- What the exercise asks -
When you print the material, keep every line identical to the original.

- Material to process -
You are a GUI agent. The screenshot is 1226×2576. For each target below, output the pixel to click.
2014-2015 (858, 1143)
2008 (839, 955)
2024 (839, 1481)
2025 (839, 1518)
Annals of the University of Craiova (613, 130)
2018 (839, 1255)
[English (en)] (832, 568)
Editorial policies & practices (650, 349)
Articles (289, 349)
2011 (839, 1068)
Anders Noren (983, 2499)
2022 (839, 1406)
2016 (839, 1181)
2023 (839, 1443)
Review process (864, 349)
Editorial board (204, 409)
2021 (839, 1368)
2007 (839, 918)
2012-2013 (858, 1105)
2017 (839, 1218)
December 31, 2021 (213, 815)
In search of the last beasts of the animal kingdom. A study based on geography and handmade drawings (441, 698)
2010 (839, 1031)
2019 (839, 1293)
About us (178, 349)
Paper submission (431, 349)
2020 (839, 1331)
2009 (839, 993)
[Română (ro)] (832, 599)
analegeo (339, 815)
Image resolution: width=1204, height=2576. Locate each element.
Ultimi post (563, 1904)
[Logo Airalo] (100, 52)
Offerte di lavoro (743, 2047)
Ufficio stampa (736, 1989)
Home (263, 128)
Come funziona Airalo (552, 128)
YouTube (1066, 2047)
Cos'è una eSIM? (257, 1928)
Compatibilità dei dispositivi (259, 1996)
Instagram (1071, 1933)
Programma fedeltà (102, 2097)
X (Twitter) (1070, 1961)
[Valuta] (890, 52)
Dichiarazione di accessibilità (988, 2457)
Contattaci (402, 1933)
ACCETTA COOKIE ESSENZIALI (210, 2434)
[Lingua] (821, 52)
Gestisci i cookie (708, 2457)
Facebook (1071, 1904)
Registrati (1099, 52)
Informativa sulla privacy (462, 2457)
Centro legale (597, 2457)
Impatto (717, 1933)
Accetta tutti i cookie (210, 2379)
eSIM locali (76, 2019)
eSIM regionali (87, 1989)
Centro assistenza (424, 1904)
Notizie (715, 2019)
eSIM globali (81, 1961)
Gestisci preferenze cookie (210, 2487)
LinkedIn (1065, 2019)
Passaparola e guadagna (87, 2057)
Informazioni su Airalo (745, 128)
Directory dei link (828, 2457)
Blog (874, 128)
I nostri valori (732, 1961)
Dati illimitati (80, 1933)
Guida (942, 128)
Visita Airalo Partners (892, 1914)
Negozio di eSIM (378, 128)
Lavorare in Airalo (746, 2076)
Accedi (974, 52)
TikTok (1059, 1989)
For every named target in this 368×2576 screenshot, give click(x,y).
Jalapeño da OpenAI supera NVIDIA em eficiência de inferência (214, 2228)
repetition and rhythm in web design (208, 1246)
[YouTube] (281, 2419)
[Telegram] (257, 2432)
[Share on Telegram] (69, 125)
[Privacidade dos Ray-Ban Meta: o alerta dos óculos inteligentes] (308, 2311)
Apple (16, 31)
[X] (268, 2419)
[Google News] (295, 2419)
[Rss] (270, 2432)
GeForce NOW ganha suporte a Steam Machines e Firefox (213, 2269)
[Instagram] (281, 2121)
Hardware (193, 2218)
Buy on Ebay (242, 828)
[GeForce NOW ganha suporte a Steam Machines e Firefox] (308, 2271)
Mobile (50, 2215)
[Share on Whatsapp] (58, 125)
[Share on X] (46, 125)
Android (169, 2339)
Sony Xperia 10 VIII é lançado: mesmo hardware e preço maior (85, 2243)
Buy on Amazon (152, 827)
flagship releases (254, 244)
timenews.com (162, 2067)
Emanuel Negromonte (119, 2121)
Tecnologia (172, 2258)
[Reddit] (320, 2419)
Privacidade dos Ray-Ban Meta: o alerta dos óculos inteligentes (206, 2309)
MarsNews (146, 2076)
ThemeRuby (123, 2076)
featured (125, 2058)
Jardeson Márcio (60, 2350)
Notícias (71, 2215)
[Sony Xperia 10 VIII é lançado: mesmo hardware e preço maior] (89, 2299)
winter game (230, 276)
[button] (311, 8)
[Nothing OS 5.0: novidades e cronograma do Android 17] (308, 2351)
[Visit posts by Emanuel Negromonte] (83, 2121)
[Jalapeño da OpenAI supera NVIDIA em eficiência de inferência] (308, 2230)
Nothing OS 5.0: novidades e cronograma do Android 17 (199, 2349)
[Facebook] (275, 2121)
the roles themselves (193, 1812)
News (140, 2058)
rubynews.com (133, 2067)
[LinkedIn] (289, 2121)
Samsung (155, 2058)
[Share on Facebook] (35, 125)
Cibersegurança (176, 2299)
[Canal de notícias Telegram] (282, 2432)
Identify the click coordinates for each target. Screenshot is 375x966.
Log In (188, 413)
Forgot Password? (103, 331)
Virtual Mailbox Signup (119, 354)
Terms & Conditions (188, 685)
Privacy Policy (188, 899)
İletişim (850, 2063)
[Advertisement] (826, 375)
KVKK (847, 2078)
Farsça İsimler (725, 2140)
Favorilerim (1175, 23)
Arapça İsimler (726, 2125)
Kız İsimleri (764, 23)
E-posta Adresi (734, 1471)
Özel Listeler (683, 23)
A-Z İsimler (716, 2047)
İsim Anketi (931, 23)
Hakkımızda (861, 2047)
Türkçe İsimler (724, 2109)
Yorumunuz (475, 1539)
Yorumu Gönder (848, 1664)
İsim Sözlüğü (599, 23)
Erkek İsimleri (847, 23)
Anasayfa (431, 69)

- Task answer -
You are a GUI agent. The screenshot is 1226×2576. For each target below, output the pixel to click.
2014-2015 (858, 1143)
2008 (839, 955)
2024 (839, 1481)
2025 (839, 1518)
Annals of the University of Craiova (613, 130)
2018 (839, 1255)
[English (en)] (832, 568)
Editorial policies & practices (650, 349)
Articles (289, 349)
2011 (839, 1068)
Anders Noren (983, 2499)
2022 (839, 1406)
2016 (839, 1181)
2023 (839, 1443)
Review process (864, 349)
Editorial board (204, 409)
2021 (839, 1368)
2007 (839, 918)
2012-2013 (858, 1105)
2017 (839, 1218)
December 31, 2021 (213, 815)
In search of the last beasts of the animal kingdom. A study based on geography and handmade drawings (441, 698)
2010 (839, 1031)
2019 (839, 1293)
About us (178, 349)
Paper submission (431, 349)
2020 (839, 1331)
2009 (839, 993)
[Română (ro)] (832, 599)
analegeo (339, 815)
Image resolution: width=1204, height=2576. Locate each element.
Ultimi post (563, 1904)
[Logo Airalo] (100, 52)
Offerte di lavoro (743, 2047)
Ufficio stampa (736, 1989)
Home (263, 128)
Come funziona Airalo (552, 128)
YouTube (1066, 2047)
Cos'è una eSIM? (257, 1928)
Compatibilità dei dispositivi (259, 1996)
Instagram (1071, 1933)
Programma fedeltà (102, 2097)
X (Twitter) (1070, 1961)
[Valuta] (890, 52)
Dichiarazione di accessibilità (988, 2457)
Contattaci (402, 1933)
ACCETTA COOKIE ESSENZIALI (210, 2434)
[Lingua] (821, 52)
Gestisci i cookie (708, 2457)
Facebook (1071, 1904)
Registrati (1099, 52)
Informativa sulla privacy (462, 2457)
Centro legale (597, 2457)
Impatto (717, 1933)
Accetta tutti i cookie (210, 2379)
eSIM locali (76, 2019)
eSIM regionali (87, 1989)
Centro assistenza (424, 1904)
Notizie (715, 2019)
eSIM globali (81, 1961)
Gestisci preferenze cookie (210, 2487)
LinkedIn (1065, 2019)
Passaparola e guadagna (87, 2057)
Informazioni su Airalo (745, 128)
Directory dei link (828, 2457)
Blog (874, 128)
I nostri valori (732, 1961)
Dati illimitati (80, 1933)
Guida (942, 128)
Visita Airalo Partners (892, 1914)
Negozio di eSIM (378, 128)
Lavorare in Airalo (746, 2076)
Accedi (974, 52)
TikTok (1059, 1989)
For every named target in this 368×2576 screenshot, give click(x,y).
Jalapeño da OpenAI supera NVIDIA em eficiência de inferência (214, 2228)
repetition and rhythm in web design (208, 1246)
[YouTube] (281, 2419)
[Telegram] (257, 2432)
[Share on Telegram] (69, 125)
[Privacidade dos Ray-Ban Meta: o alerta dos óculos inteligentes] (308, 2311)
Apple (16, 31)
[X] (268, 2419)
[Google News] (295, 2419)
[Rss] (270, 2432)
GeForce NOW ganha suporte a Steam Machines e Firefox (213, 2269)
[Instagram] (281, 2121)
Hardware (193, 2218)
Buy on Ebay (242, 828)
[GeForce NOW ganha suporte a Steam Machines e Firefox] (308, 2271)
Mobile (50, 2215)
[Share on Whatsapp] (58, 125)
[Share on X] (46, 125)
Android (169, 2339)
Sony Xperia 10 VIII é lançado: mesmo hardware e preço maior (85, 2243)
Buy on Amazon (152, 827)
flagship releases (254, 244)
timenews.com (162, 2067)
Emanuel Negromonte (119, 2121)
Tecnologia (172, 2258)
[Reddit] (320, 2419)
Privacidade dos Ray-Ban Meta: o alerta dos óculos inteligentes (206, 2309)
MarsNews (146, 2076)
ThemeRuby (123, 2076)
featured (125, 2058)
Jardeson Márcio (60, 2350)
Notícias (71, 2215)
[Sony Xperia 10 VIII é lançado: mesmo hardware e preço maior] (89, 2299)
winter game (230, 276)
[button] (311, 8)
[Nothing OS 5.0: novidades e cronograma do Android 17] (308, 2351)
[Visit posts by Emanuel Negromonte] (83, 2121)
[Jalapeño da OpenAI supera NVIDIA em eficiência de inferência] (308, 2230)
Nothing OS 5.0: novidades e cronograma do Android 17 (199, 2349)
[Facebook] (275, 2121)
the roles themselves (193, 1812)
News (140, 2058)
rubynews.com (133, 2067)
[LinkedIn] (289, 2121)
Samsung (155, 2058)
[Share on Facebook] (35, 125)
Cibersegurança (176, 2299)
[Canal de notícias Telegram] (282, 2432)
Identify the click coordinates for each target. Screenshot is 375x966.
Log In (188, 413)
Forgot Password? (103, 331)
Virtual Mailbox Signup (119, 354)
Terms & Conditions (188, 685)
Privacy Policy (188, 899)
İletişim (850, 2063)
[Advertisement] (826, 375)
KVKK (847, 2078)
Farsça İsimler (725, 2140)
Favorilerim (1175, 23)
Arapça İsimler (726, 2125)
Kız İsimleri (764, 23)
E-posta Adresi (734, 1471)
Özel Listeler (683, 23)
A-Z İsimler (716, 2047)
İsim Anketi (931, 23)
Hakkımızda (861, 2047)
Türkçe İsimler (724, 2109)
Yorumunuz (475, 1539)
Yorumu Gönder (848, 1664)
İsim Sözlüğü (599, 23)
Erkek İsimleri (847, 23)
Anasayfa (431, 69)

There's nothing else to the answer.